1.胰酶消化细胞后,计数重悬细胞于完全培养基中。
2.根据玻片的大小加入细胞,向每孔中预留的放置爬片的位置处滴少量培养基,目的是使玻片与培养皿粘合到一起,然后放入玻片,防止加细胞悬液时玻片漂起,造成双层细胞贴片。整个过程注意无菌操作。
3.根据需要选择合适的细胞密度种入培养板内即可。
1.细胞爬片取出后,用PBS洗2遍再做固定(此步骤可根据研究目的做取舍,比如做凋亡细胞染色时可免洗,凋亡的细胞在清洗的过程中有可能脱落)。
2.用培养皿保存细胞爬片。在皿底放一层面巾纸,再放爬片,(方便取片)。然后盖上盖子,做好标记,用透明胶带将盖子和皿连在一起,-20℃保存。
3.放-20℃保存之前,吸干培养基或PBS,-20℃保存2-3个月的片子做免疫组化是没有问题的。
以下为常用的固定液(按需选择)
1.冷丙酮:可用于一般的免疫组化染色。
将纯的丙酮预先放入冰箱-20℃后便为冷丙酮(放心,丙酮在此温度不会为固体的)细胞爬片取出后,PBS洗2遍,便可加入冷丙酮于-20℃(丙酮有很强的挥发性,注意将含有丙酮和爬片的器皿盖严,防止其挥发)固定10分钟。

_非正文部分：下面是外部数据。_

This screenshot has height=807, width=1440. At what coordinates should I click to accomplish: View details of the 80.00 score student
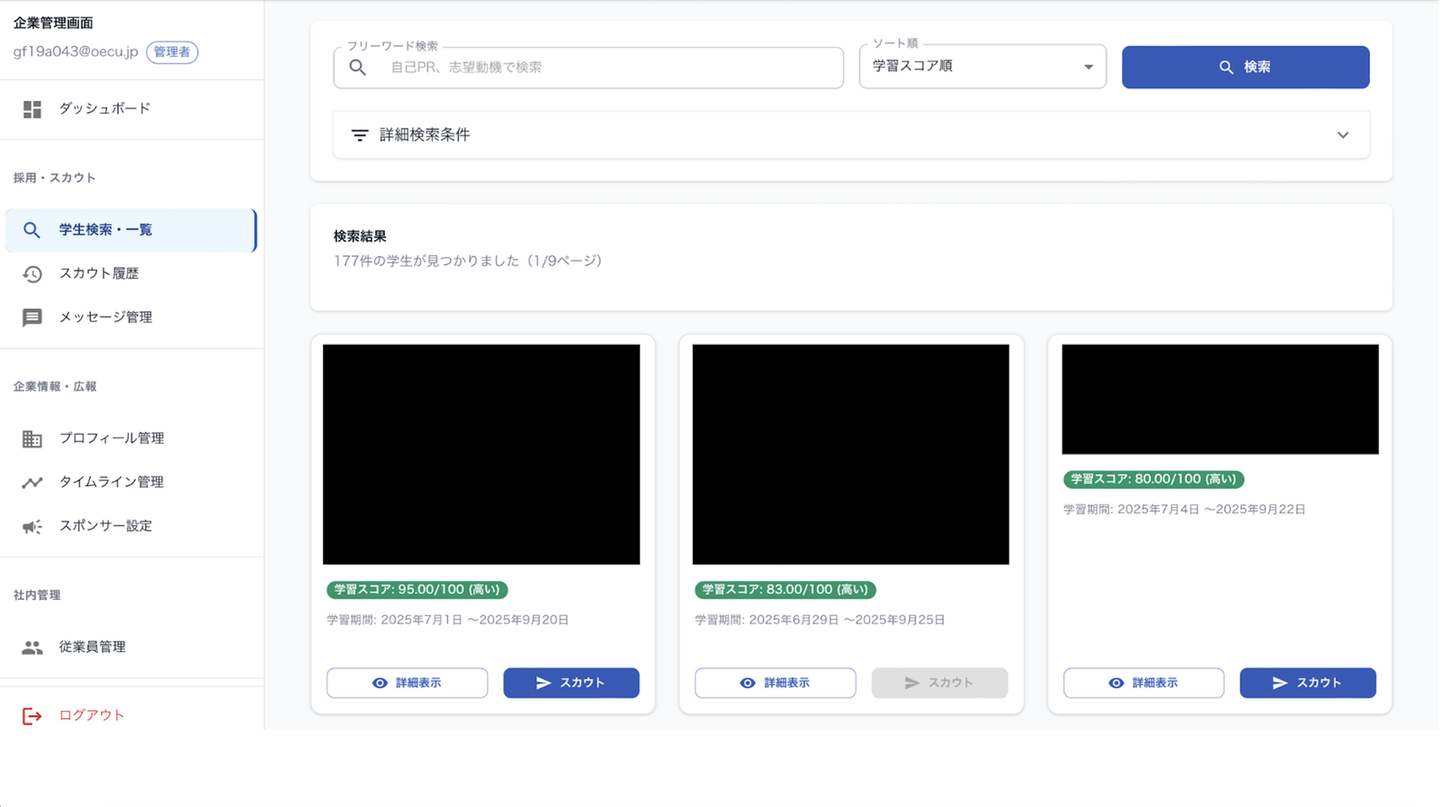1143,683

取出后,室温吹干,然后放入-20℃保存。
2.多聚甲醛(常用4%):可用于免疫电镜;也可用于免疫荧光以及TUNEL染色。
主要检测组织内一些性能较弱的抗原特别是细胞表面抗原,例如各类淋巴细胞分化决定簇(CD)、主要组织相容性抗原等。
室温固定15分钟后,将表面液体吹干,-20℃保存
3. 95%乙醇,可用于免疫组化。
优点:穿透性强、抗原性保存较好。
缺点:但醇类对低分子蛋白质、多肽及胞浆内蛋白质保存效果较差,使蛋白变性的作用轻,固定后可再溶解;染色过程中,温育时间较长,抗原会流失而减弱反应强度。
室温固定15分钟后,将表面液体吹干,-20℃保存
4. 甲醛(福尔马林)应用最广
优点:形态结构保存好,且穿透性强,
缺点:甲醛放置过久可氧化为甲酸,使溶液pH降低,影响染色;分子间交联形成的网格结构可能部分或完全掩盖某些抗原决定簇,使之不能充分暴露。可造成假阴性的染色结果。